Need to get her where she is pitched with the front doing the cutting, otherwise you are just keeping everything you cut under the deckwhich uses more power and fuel, and throwing clumps for cuttings.
5' Cutter will not cover the PAW's adjusted all the way in on a 15 I/II, just reverse direction to catch the previous pass with a small overlap to get the brush/grass you laid down on the last pass with your tire.
Make sure your blades swing freely and retainer lock nut is tight but not too tight to prevent the swing effect. With cutter all the up and a good jack stand on each side, a grinder can be used to "touch up" the cutting edge on each blade to make a substantial difference in cutting. If any major "dings" in blade cutting edges, polish off the excess vs. trying to make a new edge by re-forming the blade back to it's original shape as removing too much material will throw you off balance while running.

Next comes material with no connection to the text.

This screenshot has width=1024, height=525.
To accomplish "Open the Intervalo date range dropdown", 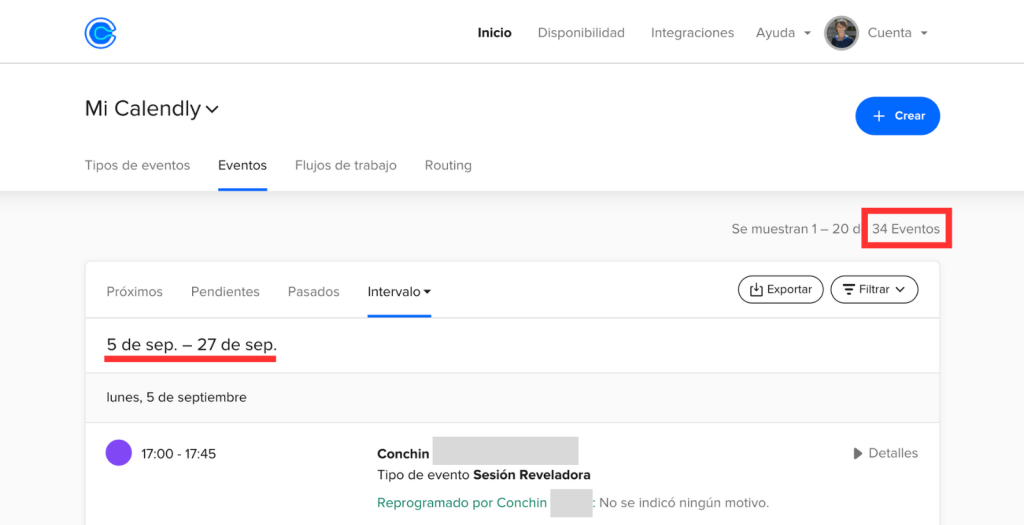I will pos(399,292).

Looks like that unit needs a chain guard or belting on the front, not good to run without one.
Shear bolt in driveline AND slip clutch at tractor pto will keep from pushing you around and if you think you can always throw the PD into neutral in time, it will eventually get you. Good brakes are a must as well.
Have a 5' A-C with a good size gear box but picked up a Bush Hog SQ72 (6') some years back and it is well matched for both the SI/SII units. I have no issue with cutting stuff above the radiator cap and take out trees 2" OD with a little practice.

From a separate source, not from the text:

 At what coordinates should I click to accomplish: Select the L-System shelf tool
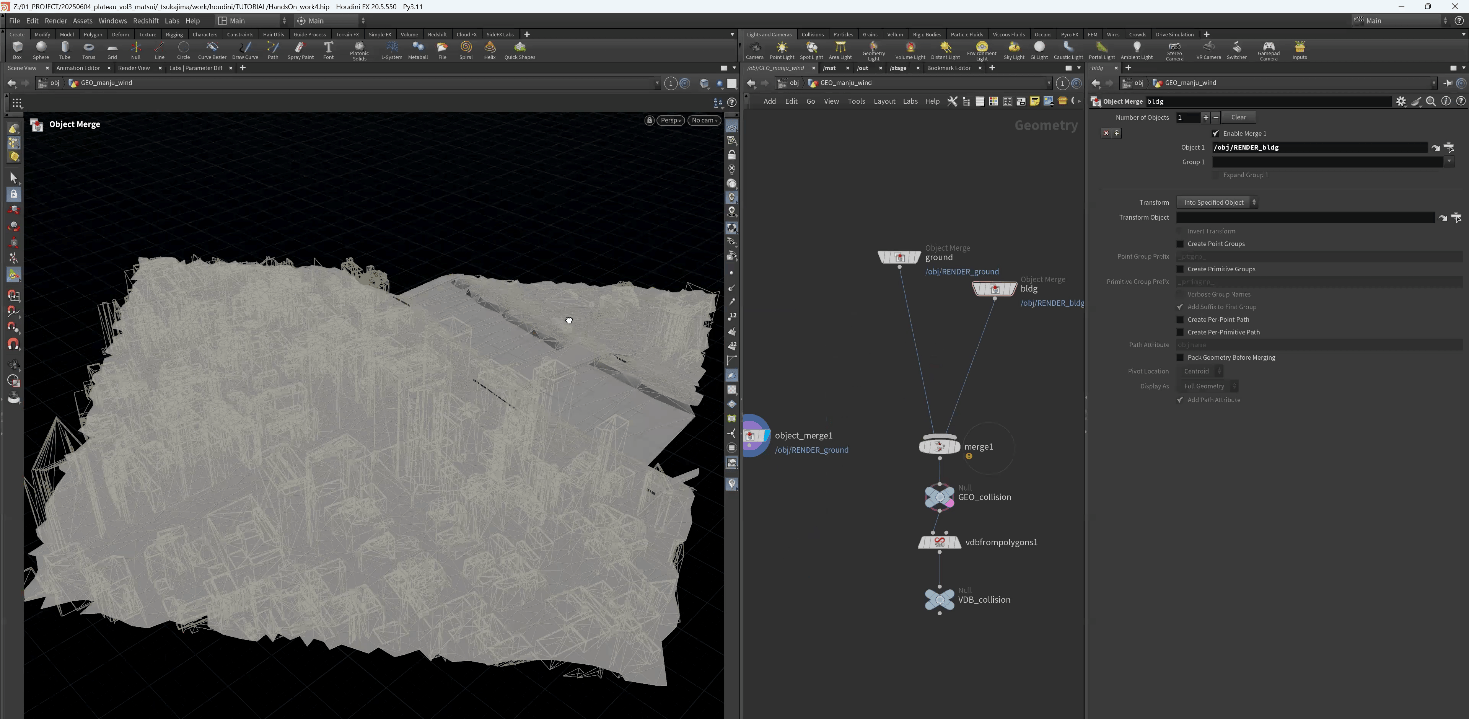click(x=392, y=48)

I warm her up good before tackling the rough stuff, getting the hyd. fluid good and hot.
Go slow, 1st high or 2nd low on a D15 of either series for a decent cut, 3/4 min. throttle and open her up wide open in the heavy stuff.
If the cutter does not have a "cintered" type vent fitting near the top of the box, money well spent to let her breath so she does not push a seal out of the front or bottom of the gear box.
Grease is your friend on cutters, plenty of it and hit the tractor spindles while your at it.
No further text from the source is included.